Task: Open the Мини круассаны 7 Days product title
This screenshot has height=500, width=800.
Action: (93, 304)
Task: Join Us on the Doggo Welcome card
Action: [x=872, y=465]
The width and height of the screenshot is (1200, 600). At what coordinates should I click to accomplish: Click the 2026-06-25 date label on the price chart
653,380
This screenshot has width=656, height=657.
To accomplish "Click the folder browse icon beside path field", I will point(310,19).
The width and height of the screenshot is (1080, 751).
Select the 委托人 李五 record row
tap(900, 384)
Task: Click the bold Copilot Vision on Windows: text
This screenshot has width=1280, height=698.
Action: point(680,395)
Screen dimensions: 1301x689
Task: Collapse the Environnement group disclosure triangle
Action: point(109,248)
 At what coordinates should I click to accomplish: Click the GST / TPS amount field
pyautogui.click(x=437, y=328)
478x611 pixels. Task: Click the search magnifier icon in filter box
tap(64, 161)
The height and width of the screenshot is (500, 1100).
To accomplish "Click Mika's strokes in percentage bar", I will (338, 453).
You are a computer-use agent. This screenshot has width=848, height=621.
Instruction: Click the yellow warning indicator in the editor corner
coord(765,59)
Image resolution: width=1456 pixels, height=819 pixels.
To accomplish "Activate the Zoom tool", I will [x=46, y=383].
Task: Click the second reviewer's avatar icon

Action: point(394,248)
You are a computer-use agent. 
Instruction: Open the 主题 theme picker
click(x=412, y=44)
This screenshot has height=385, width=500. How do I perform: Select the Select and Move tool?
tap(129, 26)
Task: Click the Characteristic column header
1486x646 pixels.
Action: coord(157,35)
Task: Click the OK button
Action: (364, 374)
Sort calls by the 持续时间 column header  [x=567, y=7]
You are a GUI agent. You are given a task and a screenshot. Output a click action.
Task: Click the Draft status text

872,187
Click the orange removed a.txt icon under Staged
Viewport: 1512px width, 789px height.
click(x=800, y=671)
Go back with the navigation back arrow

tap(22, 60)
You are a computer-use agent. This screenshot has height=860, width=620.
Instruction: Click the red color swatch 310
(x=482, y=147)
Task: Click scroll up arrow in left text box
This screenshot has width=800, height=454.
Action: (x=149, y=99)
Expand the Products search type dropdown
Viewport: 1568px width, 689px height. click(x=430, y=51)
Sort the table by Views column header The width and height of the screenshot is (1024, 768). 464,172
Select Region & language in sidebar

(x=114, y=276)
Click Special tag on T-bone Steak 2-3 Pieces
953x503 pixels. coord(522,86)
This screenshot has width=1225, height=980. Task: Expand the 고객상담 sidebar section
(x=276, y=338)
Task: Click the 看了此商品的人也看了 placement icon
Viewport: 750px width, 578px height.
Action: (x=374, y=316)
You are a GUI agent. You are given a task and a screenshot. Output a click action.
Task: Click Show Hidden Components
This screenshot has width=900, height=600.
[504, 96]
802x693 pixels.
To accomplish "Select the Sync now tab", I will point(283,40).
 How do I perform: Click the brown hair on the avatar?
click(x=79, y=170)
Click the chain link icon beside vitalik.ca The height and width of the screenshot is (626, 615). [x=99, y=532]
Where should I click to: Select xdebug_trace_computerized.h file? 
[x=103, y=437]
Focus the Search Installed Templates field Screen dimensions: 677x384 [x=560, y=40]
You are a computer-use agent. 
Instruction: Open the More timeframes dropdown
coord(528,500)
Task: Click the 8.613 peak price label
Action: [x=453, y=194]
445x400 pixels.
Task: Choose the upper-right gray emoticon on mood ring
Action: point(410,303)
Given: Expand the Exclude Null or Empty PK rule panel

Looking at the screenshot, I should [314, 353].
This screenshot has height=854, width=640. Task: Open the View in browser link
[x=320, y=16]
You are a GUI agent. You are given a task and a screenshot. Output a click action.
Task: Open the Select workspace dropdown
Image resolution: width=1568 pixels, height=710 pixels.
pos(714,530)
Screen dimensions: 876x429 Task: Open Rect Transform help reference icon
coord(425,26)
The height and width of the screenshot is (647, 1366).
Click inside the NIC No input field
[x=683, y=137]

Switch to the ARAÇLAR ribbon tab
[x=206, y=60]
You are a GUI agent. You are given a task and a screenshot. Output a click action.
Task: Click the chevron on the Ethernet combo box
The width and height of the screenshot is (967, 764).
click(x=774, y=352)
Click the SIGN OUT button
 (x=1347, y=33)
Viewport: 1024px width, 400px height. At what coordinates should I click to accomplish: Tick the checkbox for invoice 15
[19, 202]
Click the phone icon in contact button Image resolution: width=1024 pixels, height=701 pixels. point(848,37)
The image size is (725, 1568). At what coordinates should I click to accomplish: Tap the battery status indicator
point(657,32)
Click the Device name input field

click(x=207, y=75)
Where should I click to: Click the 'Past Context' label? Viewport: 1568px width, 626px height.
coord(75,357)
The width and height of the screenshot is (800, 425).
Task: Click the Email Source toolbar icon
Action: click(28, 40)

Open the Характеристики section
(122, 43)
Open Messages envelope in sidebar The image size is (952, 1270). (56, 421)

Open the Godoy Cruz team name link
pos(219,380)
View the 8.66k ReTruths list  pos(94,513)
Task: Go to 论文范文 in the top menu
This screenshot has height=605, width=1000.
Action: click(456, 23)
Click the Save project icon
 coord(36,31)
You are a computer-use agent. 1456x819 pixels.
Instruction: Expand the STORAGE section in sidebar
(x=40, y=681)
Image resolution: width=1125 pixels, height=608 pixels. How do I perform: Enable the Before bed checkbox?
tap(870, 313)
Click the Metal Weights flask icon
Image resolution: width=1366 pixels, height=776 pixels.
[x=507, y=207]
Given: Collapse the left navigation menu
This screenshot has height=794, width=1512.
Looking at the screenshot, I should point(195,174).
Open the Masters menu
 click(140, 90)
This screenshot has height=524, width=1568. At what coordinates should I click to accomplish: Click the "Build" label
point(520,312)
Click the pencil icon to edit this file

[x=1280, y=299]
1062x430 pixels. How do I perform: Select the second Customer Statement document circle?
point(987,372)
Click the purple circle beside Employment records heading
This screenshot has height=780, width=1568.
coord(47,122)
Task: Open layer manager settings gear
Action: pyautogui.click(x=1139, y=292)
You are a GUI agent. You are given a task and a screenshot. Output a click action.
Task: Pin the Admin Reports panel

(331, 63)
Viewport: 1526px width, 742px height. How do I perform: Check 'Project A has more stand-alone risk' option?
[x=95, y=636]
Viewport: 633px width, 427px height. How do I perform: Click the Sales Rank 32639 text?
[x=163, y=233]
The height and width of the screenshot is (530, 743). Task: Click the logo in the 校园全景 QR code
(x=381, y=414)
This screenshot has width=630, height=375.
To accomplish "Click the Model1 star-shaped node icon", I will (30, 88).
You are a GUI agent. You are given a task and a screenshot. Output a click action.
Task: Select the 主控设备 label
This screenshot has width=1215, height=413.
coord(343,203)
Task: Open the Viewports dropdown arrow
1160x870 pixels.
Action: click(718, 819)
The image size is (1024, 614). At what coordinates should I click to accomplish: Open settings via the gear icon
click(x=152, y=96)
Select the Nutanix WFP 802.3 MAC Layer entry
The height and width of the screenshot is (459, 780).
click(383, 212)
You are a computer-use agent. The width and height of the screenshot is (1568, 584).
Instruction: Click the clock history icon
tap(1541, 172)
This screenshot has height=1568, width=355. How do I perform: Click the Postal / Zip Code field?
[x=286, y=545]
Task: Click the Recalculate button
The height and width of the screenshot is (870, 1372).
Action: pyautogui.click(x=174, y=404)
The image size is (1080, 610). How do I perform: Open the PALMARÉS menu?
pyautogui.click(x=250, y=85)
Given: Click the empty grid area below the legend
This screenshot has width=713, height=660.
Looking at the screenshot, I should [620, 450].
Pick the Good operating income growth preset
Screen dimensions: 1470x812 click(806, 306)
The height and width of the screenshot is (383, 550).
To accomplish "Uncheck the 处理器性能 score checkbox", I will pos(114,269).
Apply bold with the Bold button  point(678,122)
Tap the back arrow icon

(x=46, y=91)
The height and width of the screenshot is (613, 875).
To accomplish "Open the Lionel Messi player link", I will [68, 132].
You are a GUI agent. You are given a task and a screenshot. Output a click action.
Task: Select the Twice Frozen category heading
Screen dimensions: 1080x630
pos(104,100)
++++++++
Retrieve all lines from the data that contain the string "header".

Task: Click the Characteristic column header
Sort calls by the 持续时间 column header  [x=567, y=7]
Sort the table by Views column header The width and height of the screenshot is (1024, 768). 464,172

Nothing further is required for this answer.